## Task description
Give the data again exactly as it is written.

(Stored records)
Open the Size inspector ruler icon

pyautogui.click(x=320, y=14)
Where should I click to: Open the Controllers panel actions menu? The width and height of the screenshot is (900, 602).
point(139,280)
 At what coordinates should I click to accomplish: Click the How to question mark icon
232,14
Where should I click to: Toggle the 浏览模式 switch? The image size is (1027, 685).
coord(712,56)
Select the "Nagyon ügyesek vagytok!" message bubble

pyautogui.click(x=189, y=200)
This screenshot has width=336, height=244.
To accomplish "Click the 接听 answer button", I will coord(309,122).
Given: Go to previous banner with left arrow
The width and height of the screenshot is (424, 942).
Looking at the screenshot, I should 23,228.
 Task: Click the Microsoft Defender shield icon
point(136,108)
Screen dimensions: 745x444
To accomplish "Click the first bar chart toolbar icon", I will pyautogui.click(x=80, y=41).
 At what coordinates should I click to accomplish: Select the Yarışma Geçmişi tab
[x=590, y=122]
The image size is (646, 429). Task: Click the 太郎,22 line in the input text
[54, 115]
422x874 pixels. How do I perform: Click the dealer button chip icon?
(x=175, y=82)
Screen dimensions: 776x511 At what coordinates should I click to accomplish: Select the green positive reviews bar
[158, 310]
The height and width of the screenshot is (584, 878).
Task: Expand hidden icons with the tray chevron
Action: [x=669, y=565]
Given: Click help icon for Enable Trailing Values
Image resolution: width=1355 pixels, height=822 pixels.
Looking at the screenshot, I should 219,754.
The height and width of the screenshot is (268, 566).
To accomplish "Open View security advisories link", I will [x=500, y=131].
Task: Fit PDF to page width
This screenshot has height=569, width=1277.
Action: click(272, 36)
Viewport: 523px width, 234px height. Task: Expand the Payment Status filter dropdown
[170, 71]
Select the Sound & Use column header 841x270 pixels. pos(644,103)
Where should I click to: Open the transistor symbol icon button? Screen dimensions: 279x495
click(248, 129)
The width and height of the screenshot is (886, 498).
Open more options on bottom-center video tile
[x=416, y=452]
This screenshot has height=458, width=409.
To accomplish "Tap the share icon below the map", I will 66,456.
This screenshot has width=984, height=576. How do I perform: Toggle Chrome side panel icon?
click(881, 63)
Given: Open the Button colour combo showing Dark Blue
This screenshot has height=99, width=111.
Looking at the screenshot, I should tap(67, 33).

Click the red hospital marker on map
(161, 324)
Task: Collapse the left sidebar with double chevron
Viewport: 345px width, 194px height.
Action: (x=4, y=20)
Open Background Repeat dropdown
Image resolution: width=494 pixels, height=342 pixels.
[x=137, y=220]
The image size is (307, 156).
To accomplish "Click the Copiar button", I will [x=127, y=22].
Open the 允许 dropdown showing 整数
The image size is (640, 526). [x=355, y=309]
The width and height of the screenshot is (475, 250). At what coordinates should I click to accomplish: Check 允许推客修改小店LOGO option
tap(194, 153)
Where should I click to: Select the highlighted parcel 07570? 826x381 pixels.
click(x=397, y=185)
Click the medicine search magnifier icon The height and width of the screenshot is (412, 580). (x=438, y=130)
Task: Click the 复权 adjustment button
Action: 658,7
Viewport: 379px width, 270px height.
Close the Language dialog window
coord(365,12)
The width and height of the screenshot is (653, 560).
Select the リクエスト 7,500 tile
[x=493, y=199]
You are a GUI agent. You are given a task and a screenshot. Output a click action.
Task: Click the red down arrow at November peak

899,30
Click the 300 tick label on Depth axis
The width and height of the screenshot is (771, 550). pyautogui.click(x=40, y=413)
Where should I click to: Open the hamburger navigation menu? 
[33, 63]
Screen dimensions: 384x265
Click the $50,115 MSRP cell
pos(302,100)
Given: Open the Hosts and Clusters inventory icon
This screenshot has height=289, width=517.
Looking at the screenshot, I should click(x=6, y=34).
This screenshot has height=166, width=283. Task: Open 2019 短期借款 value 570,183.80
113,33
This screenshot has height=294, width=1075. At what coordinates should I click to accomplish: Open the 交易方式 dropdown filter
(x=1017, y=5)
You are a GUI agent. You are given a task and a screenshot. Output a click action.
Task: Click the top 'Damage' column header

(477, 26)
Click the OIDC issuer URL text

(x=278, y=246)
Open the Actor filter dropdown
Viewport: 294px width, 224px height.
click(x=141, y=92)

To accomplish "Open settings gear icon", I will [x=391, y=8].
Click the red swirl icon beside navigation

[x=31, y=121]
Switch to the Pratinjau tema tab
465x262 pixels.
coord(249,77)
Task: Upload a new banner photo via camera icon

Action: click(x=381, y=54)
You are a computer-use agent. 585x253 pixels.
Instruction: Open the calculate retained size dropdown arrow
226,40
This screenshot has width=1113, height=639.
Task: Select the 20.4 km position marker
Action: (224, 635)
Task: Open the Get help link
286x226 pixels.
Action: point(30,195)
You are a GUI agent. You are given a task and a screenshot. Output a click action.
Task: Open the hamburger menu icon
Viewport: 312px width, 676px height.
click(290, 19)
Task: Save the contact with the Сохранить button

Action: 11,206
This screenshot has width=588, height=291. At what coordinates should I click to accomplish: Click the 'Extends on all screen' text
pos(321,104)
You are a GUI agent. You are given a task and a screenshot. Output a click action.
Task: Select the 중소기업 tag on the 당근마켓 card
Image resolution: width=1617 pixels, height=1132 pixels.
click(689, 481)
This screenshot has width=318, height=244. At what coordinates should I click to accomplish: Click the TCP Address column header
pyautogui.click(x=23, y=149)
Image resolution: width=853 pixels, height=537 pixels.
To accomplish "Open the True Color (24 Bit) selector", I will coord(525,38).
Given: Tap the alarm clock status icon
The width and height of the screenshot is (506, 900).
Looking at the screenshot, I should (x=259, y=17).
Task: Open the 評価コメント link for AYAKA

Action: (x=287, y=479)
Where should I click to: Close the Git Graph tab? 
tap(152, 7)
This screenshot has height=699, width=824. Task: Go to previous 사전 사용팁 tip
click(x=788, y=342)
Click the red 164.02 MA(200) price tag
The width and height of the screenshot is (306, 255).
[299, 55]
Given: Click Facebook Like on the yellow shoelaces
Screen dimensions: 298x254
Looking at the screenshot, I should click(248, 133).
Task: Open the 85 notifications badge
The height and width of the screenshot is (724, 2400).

## Response
Open the Size inspector ruler icon

pyautogui.click(x=320, y=14)
Where should I click to: Open the Controllers panel actions menu? The width and height of the screenshot is (900, 602).
point(139,280)
 At what coordinates should I click to accomplish: Click the How to question mark icon
232,14
Where should I click to: Toggle the 浏览模式 switch? The image size is (1027, 685).
coord(712,56)
Select the "Nagyon ügyesek vagytok!" message bubble

pyautogui.click(x=189, y=200)
This screenshot has width=336, height=244.
To accomplish "Click the 接听 answer button", I will coord(309,122).
Given: Go to previous banner with left arrow
The width and height of the screenshot is (424, 942).
Looking at the screenshot, I should 23,228.
 Task: Click the Microsoft Defender shield icon
point(136,108)
Screen dimensions: 745x444
To accomplish "Click the first bar chart toolbar icon", I will pyautogui.click(x=80, y=41).
 At what coordinates should I click to accomplish: Select the Yarışma Geçmişi tab
[x=590, y=122]
The image size is (646, 429). Task: Click the 太郎,22 line in the input text
[54, 115]
422x874 pixels. How do I perform: Click the dealer button chip icon?
(x=175, y=82)
Screen dimensions: 776x511 At what coordinates should I click to accomplish: Select the green positive reviews bar
[158, 310]
The height and width of the screenshot is (584, 878).
Task: Expand hidden icons with the tray chevron
Action: [x=669, y=565]
Given: Click help icon for Enable Trailing Values
Image resolution: width=1355 pixels, height=822 pixels.
Looking at the screenshot, I should 219,754.
The height and width of the screenshot is (268, 566).
To accomplish "Open View security advisories link", I will [x=500, y=131].
Task: Fit PDF to page width
This screenshot has height=569, width=1277.
Action: click(272, 36)
Viewport: 523px width, 234px height. Task: Expand the Payment Status filter dropdown
[170, 71]
Select the Sound & Use column header 841x270 pixels. pos(644,103)
Where should I click to: Open the transistor symbol icon button? Screen dimensions: 279x495
click(248, 129)
The width and height of the screenshot is (886, 498).
Open more options on bottom-center video tile
[x=416, y=452]
This screenshot has height=458, width=409.
To accomplish "Tap the share icon below the map", I will 66,456.
This screenshot has width=984, height=576. How do I perform: Toggle Chrome side panel icon?
click(881, 63)
Given: Open the Button colour combo showing Dark Blue
This screenshot has height=99, width=111.
Looking at the screenshot, I should tap(67, 33).

Click the red hospital marker on map
(161, 324)
Task: Collapse the left sidebar with double chevron
Viewport: 345px width, 194px height.
Action: (x=4, y=20)
Open Background Repeat dropdown
Image resolution: width=494 pixels, height=342 pixels.
[x=137, y=220]
The image size is (307, 156).
To accomplish "Click the Copiar button", I will [x=127, y=22].
Open the 允许 dropdown showing 整数
The image size is (640, 526). [x=355, y=309]
The width and height of the screenshot is (475, 250). At what coordinates should I click to accomplish: Check 允许推客修改小店LOGO option
tap(194, 153)
Where should I click to: Select the highlighted parcel 07570? 826x381 pixels.
click(x=397, y=185)
Click the medicine search magnifier icon The height and width of the screenshot is (412, 580). (x=438, y=130)
Task: Click the 复权 adjustment button
Action: 658,7
Viewport: 379px width, 270px height.
Close the Language dialog window
coord(365,12)
The width and height of the screenshot is (653, 560).
Select the リクエスト 7,500 tile
[x=493, y=199]
You are a GUI agent. You are given a task and a screenshot. Output a click action.
Task: Click the red down arrow at November peak

899,30
Click the 300 tick label on Depth axis
The width and height of the screenshot is (771, 550). pyautogui.click(x=40, y=413)
Where should I click to: Open the hamburger navigation menu? 
[33, 63]
Screen dimensions: 384x265
Click the $50,115 MSRP cell
pos(302,100)
Given: Open the Hosts and Clusters inventory icon
This screenshot has height=289, width=517.
Looking at the screenshot, I should click(x=6, y=34).
This screenshot has height=166, width=283. Task: Open 2019 短期借款 value 570,183.80
113,33
This screenshot has height=294, width=1075. At what coordinates should I click to accomplish: Open the 交易方式 dropdown filter
(x=1017, y=5)
You are a GUI agent. You are given a task and a screenshot. Output a click action.
Task: Click the top 'Damage' column header

(477, 26)
Click the OIDC issuer URL text

(x=278, y=246)
Open the Actor filter dropdown
Viewport: 294px width, 224px height.
click(x=141, y=92)

To accomplish "Open settings gear icon", I will [x=391, y=8].
Click the red swirl icon beside navigation

[x=31, y=121]
Switch to the Pratinjau tema tab
465x262 pixels.
coord(249,77)
Task: Upload a new banner photo via camera icon

Action: click(x=381, y=54)
You are a computer-use agent. 585x253 pixels.
Instruction: Open the calculate retained size dropdown arrow
226,40
This screenshot has width=1113, height=639.
Task: Select the 20.4 km position marker
Action: (224, 635)
Task: Open the Get help link
286x226 pixels.
Action: point(30,195)
You are a GUI agent. You are given a task and a screenshot. Output a click action.
Task: Open the hamburger menu icon
Viewport: 312px width, 676px height.
click(290, 19)
Task: Save the contact with the Сохранить button

Action: 11,206
This screenshot has width=588, height=291. At what coordinates should I click to accomplish: Click the 'Extends on all screen' text
pos(321,104)
You are a GUI agent. You are given a task and a screenshot. Output a click action.
Task: Select the 중소기업 tag on the 당근마켓 card
Image resolution: width=1617 pixels, height=1132 pixels.
click(689, 481)
This screenshot has width=318, height=244. At what coordinates should I click to accomplish: Click the TCP Address column header
pyautogui.click(x=23, y=149)
Image resolution: width=853 pixels, height=537 pixels.
To accomplish "Open the True Color (24 Bit) selector", I will coord(525,38).
Given: Tap the alarm clock status icon
The width and height of the screenshot is (506, 900).
Looking at the screenshot, I should (x=259, y=17).
Task: Open the 評価コメント link for AYAKA

Action: (x=287, y=479)
Where should I click to: Close the Git Graph tab? 
tap(152, 7)
This screenshot has height=699, width=824. Task: Go to previous 사전 사용팁 tip
click(x=788, y=342)
Click the red 164.02 MA(200) price tag
The width and height of the screenshot is (306, 255).
[299, 55]
Given: Click Facebook Like on the yellow shoelaces
Screen dimensions: 298x254
Looking at the screenshot, I should click(248, 133).
Task: Open the 85 notifications badge
The height and width of the screenshot is (724, 2400).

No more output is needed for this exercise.